Vancouver, British Columbia
What is DCD?
DCD is a medical condition in which there is marked impairment in the development of motor coordination, and the impairment significantly interferes with academic achievement or activities of daily living*.
This disorder is actually a common condition that is present in about 5% of children who are school-aged, yet very few physicians know about or give this diagnosis.
In the past, a child with DCD was often considered “clumsy” or “physically awkward” and received little attention mostly since the common belief was these difficulties will diminish with time.
Children with DCD usually have average or above-average intellectual abilities, another unfortunate contributor to the “wait and see” approach.
Another important fact about DCD is that it may exist either in isolation or co-occur with other conditions such as language-based or non-verbal learning disabilities or attention deficit hyperactivity disorder (ADHD).
Signs of DCD
Children with DCD are often referred for an occupational therapy (OT) assessment because they are experiencing difficulties with handwriting and other fine motor activities at school.

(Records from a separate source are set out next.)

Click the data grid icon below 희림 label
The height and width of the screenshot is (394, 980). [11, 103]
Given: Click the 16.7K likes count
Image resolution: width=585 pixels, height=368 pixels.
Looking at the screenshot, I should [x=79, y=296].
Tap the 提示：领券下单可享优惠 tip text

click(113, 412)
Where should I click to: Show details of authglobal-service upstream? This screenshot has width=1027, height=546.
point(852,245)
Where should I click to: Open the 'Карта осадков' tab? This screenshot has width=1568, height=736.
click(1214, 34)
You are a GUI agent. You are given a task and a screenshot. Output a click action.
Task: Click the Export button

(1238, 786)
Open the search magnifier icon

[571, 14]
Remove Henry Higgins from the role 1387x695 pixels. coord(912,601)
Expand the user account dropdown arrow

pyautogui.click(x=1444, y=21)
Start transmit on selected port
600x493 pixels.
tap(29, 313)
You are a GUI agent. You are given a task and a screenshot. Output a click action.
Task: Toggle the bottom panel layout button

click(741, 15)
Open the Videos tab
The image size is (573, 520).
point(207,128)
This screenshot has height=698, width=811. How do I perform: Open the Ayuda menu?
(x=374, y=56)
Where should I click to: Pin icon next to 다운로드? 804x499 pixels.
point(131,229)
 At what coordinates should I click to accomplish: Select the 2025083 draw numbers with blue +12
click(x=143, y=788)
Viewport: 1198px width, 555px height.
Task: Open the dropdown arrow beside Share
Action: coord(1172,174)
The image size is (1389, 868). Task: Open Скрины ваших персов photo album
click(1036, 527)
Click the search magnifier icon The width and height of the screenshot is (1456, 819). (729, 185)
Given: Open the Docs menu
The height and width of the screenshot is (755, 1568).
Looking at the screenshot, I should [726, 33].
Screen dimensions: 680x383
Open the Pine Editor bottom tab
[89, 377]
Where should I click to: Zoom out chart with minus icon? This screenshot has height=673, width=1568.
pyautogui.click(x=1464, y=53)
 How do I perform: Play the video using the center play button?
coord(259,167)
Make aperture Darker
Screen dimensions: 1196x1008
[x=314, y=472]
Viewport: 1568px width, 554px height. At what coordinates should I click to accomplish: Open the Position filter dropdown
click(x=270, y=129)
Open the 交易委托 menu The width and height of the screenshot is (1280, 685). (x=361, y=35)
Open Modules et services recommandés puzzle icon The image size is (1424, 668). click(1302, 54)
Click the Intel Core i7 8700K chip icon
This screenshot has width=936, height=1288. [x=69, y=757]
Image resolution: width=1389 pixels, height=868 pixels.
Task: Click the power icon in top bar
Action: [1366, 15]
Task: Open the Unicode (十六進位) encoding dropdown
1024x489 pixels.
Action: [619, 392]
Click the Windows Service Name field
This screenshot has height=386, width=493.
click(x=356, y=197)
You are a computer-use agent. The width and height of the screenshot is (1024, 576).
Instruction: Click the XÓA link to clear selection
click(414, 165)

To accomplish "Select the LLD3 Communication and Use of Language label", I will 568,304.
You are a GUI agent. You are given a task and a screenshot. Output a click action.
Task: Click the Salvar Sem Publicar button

In most cases the OT discovers that these challenges are just “the tip of the iceberg” and the child is experiencing difficulties across other daily activities, for example:
Why do these children have handwriting difficulties?
Children who struggle with learning to print or show continued difficulty and frustration with printing and handwriting are expected to experience challenges in the following areas:
These children often experience difficulty with any task that requires a coordinated motor action that depends upon continual feedback from their eyes or hands (e.g., using scissors, playing hockey, playing baseball). It's important that these children will probably not have as much difficulty with tasks that have a basic motor pattern that, once learned, doesn't keep changing (e.g., swimming, skating, running).
Is there reason for concern?
Unfortunately, the answer is two-sided.
DCD shouldn't be taken lightly. Addressing DCD as early as possible can be instrumental in preventing the development of secondary problems. There is strong empirical evidence that the motor problems of children with DCD persist at least into adolescence and lead to the development of secondary physical health, mental health and educational issues including physical fitness, poor social competence, academic problems, behavioural problems, and low self-esteem.
The good news is that treatment is available and has been shown to improve the performance of children with DCD and help them achieve their potential. Prevention of the aforementioned challenges is possible if parents, teachers, health professionals and the children themselves are educated about the disorder and learn strategies to compensate for the motor difficulties.
So... what's next?
If you suspect that your child has DCD, it is recommended that they will be evaluated by a Developmental Paediatrician and that neurological conditions or other medical conditions are ruled out before reaching a DCD diagnosis.
Once you have a diagnosis please contact us to arrange intervention.
At KidSkills we utilize the CO-OP approach for working with children with DCD. You can reach more about this method here.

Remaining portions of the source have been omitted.